Unbow Your Head in If Beale Street Could Talk

How does one even begin to unpack the layers of brilliance on display in If Beale Street Could Talk?

How does one even begin to unpack the impacts of hundreds of years of institutional racism on African-American culture, and society as a whole?

“Unbow your head, sister,” Tish’s older sister (Teyonah Parris) tells her after the revelation that Tish (Kiki Layne) is pregnant…by Fonny (Stephan James)…who is in jail…unjustly awaiting trial for a rape he did not commit. There should be no shame when amongst family, when you are in love, and when a cruel world has stacked the deck against you. Tish should hold her head high because that child was born out of love, and she and Fonny would’ve been married had he not been unfairly accused. The epic emotional confrontation that happens next, where Tish reveals this to Fonny’s parents (his mother a spiteful holy roller), is a masterclass in directing, editing, and acting, with Tish’s loving family fighting fiercely in her (and Fonny’s) corner.

If Beale Street Could Talk is above all a love story, but not just a love story between Tish and Fonny. It’s also a love story about parents (Regina King in a crowning performance, and an equally unforgettable Colman Domingo) who always believe in their children. It’s a story about love, romantic and familial and communal, in the face of the most extreme adversities.

Barry Jenkins fulfills the promise of Moonlight and takes all of his artistic elements to the next level in his gorgeous adaptation of James Baldwin’s novel. He films his lovers and their environs from far away and in extreme close-ups, fluidly and patiently, with great respect for his audience, his characters, and the places they inhabit. Cinematographer James Laxton frames and lights everything with the greatest of care, allowing the audience to absorb and breathe in all of the details both in your face and subtly presented. Take for instance a panning shot of the old decorative tin ceiling of Fonny’s low-rent basement apartment on Bank Street…a typical element that gets beautifully restored during gentrification generations later. Jenkins seems to be reminding us that, yes, people once suffered here, but they also loved here.

Then there is Nicholas Britell’s unfathomably deep and moody musical score. The “Eros” theme is positively pulsing with life and passion as it accentuates the most intimate scenes, while a brooding and elemental bass riff of that same theme pounds with throat-choking pain during the film’s darkest moments. Take for instance Fonny’s troubled but likable friend Daniel (Brian Tyree Henry) revealing the worst part of being in jail…the fear. Or the incident at a neighborhood Italian market where Fonny and Tish first encounter the racist cop who would later bring Fonny in for the crime he didn’t commit. The music puts you right there, inside the characters’ beating and quickening hearts.

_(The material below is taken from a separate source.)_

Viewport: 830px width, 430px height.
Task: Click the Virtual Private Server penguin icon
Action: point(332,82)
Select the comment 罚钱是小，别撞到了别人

There are sensational elements that lesser filmmakers would’ve focused on (the arrest, the violence of jail) but that Jenkins keeps subtle and brooding in the background. Emotions (and above all, love) are presented lushly. Meanwhile, a bruise beneath Fonny’s eye and a cut on his lip (and Tish’s wordless response to seeing him like this through her expressive eyes and face) are all we ever see or need to know about the horrors and violence Fonny encounters behind bars.

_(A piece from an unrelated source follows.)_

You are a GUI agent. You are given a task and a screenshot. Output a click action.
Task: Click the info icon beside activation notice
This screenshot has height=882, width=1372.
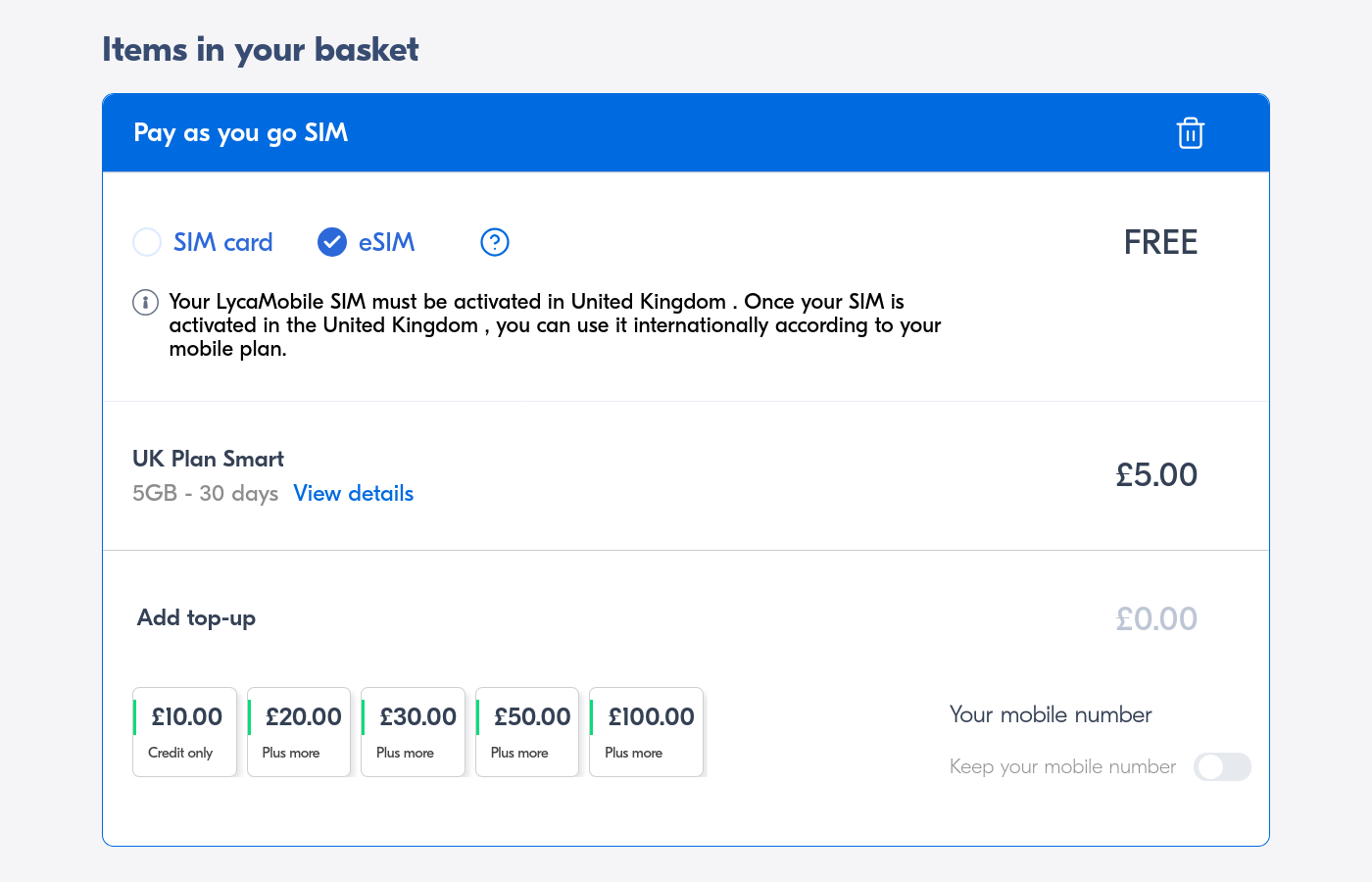point(145,302)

Fonny gets eaten by the system designed to railroad him, and because he ultimately takes a plea, we assume one day he’ll be spit out. But If Beale Street Could Talk isn’t about that, it’s about the love that can keep a person alive even when that happens to him. In the final scene, his young son is visiting him in jail and writes on a piece of paper the date his mother told him his father will be released. I so desperately wanted to see that date…wanted to know what (likely sad and faraway) date he would finally be released. But Jenkins shows judicious restraint. Because the date doesn’t matter. A single day is one day too many for an innocent man like Fonny to be in jail. And it makes you wonder, will his son, like so many African-American sons, ever know anything other than a father in jail? And you begin to think about those men incarcerated knowing that most (whether innocent or not) aren’t as lucky as Fonny to have the love of someone like Tish (and that most women like Tish probably don’t have the same strong love of family that she had). But Fonny did know that love. Tish did know that love. And that, for now, will have to be enough.

It’s a pain that haunts you. A love that fills you. With If Beale Street Could Talk, Barry Jenkins has crafted a uniquely American masterpiece that will haunt and fill audiences with love for generations to come.